Block 307 represents a process including classifier testing and refinement. This may include providing new facial image data to the classifier, thereby to generate a prediction of a physiological condition (“new” in the sense that the image has never been provided to the classifier before). A blepharometric analysis-based prediction of a physiological condition has been determined. The output of the classifier is compared with the blepharometric analysis based prediction thereby to test the effectiveness of the classifier. The classifier may be modified (for example via configuration and/or additional training) as a result. This process is continued until such a time as the classifier reliably provides outputs from new facial image data which confirm with the blepharometric analysis. Once the classifier demonstrates sufficient accuracy, it is deployed at block 308 (for example made available for use via end-user monitoring systems, such as vehicle operator monitoring systems).

FIG. 3B illustrates a method according to a further embodiment.

In this example, blocks 311 and 312 represent a process whereby facial mage data is labelled with predicted physiological conditions thereby to train an AI image classifier. The labelling includes a value representative of the physiological condition (which bay be an alertness/drowsiness condition), and optionally other characteristics of the subject. The classifier is then deployed for testing at block 313.

Testing the classifier includes:

- Collecting observations at block 314, and from those observations extracting facial image data (block 315) which is processed via the classifier (block 316). This results in a classifier-based prediction of physiological state.
- Also from the observations collected at block 314, extracting eyelid movement data (block 317) and performing blepharometric analysis thereby to derive a blepharometric-based prediction of physiological state (block 318).

Block 319 represents a process including comparing output from the classifier with output from the blepharometric analysis. If there is inconsistency in the outcomes, the classifier is refined at 320, and re-deployed for further testing at block 313.

Example Spectacles-Based Hardware Configuration

FIG. 2A illustrates a first example hardware arrangement for collection of eyelid movement data, in the form of a head wearable unit, which in the example of FIG. 2A takes the form spectacles 200.

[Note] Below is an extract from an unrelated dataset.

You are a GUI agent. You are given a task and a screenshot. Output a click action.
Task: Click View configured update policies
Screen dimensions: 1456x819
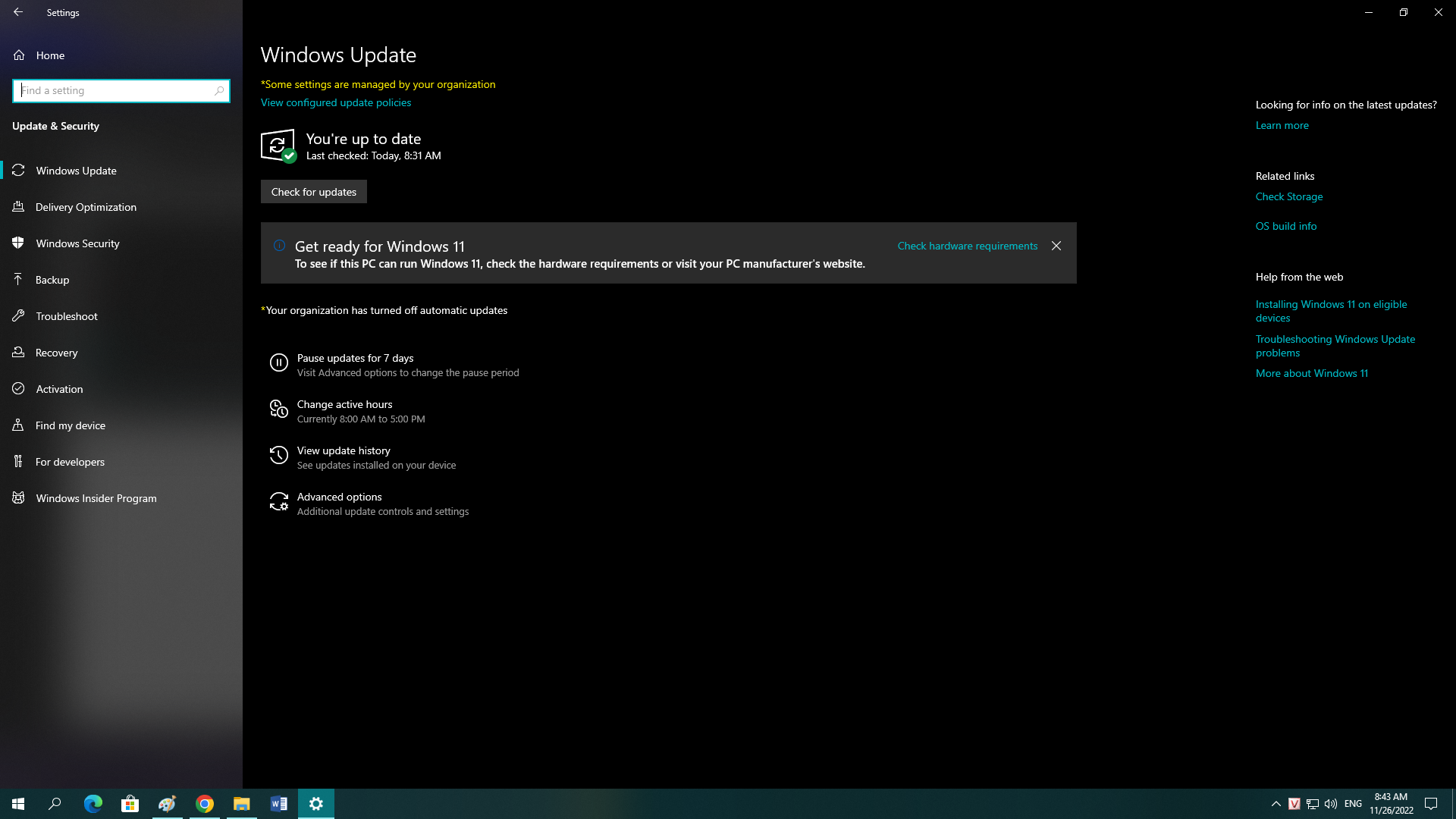click(x=336, y=102)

These spectacles need not be functional as vision affecting spectacles (i.e. they do not necessarily include lenses, and may simply be a frame that provides a wearable mount, or other head-wearable device). Spectacles 200 include a frame 201 which is mounted to a human subject's head, an IR transmitter/receiver assembly 202 which is positioned relative to the body thereby to, in use, transmit a predefined IR signal onto the subject's eye, and receive a reflected IR signal resulting from reflection of the transmitted IR signal off the user's eye or eyelid. A sizing adjustment mechanism 203 allows for control over positioning of a nose mount portion, thereby to allow effective locating of assembly 202 relative to the wearer's eye. A processing unit 204 (which is optionally mounted to a spectacle arm) receives and processes the received IR signal. This processing may include:

- Onboard processing, using a set of artefact detection algorithms stored a computer code on a memory unit and executed via a microprocessor. For example, raw data from IR assembly 202 is subjected to one or more pre-processing algorithms (for example filters and the like), and an artefact detection algorithm operates to identify the presence of defined data artefacts, and provide an output signal in the case that those defined data artefacts are identified.
- External processing, via a secondary processing device. In this case, raw data from IR assembly 202 is transmitted (for example via Bluetooth or another wireless communication medium) to a secondary processing device, which optionally takes the form of a smartphone. In some embodiments an onboard processor performs preliminary processing of the raw data prior to transmission, for example to reduce complexity and/or amount of data required to be transmitted. The secondary processing device executes a software application which includes/accesses the set of artefact detection algorithm (which are stored on a memory unit of the secondary processing device). Again, these algorithms operate to identify the presence of defined data artefacts, and provide an output signal in the case that those defined data artefacts are identified.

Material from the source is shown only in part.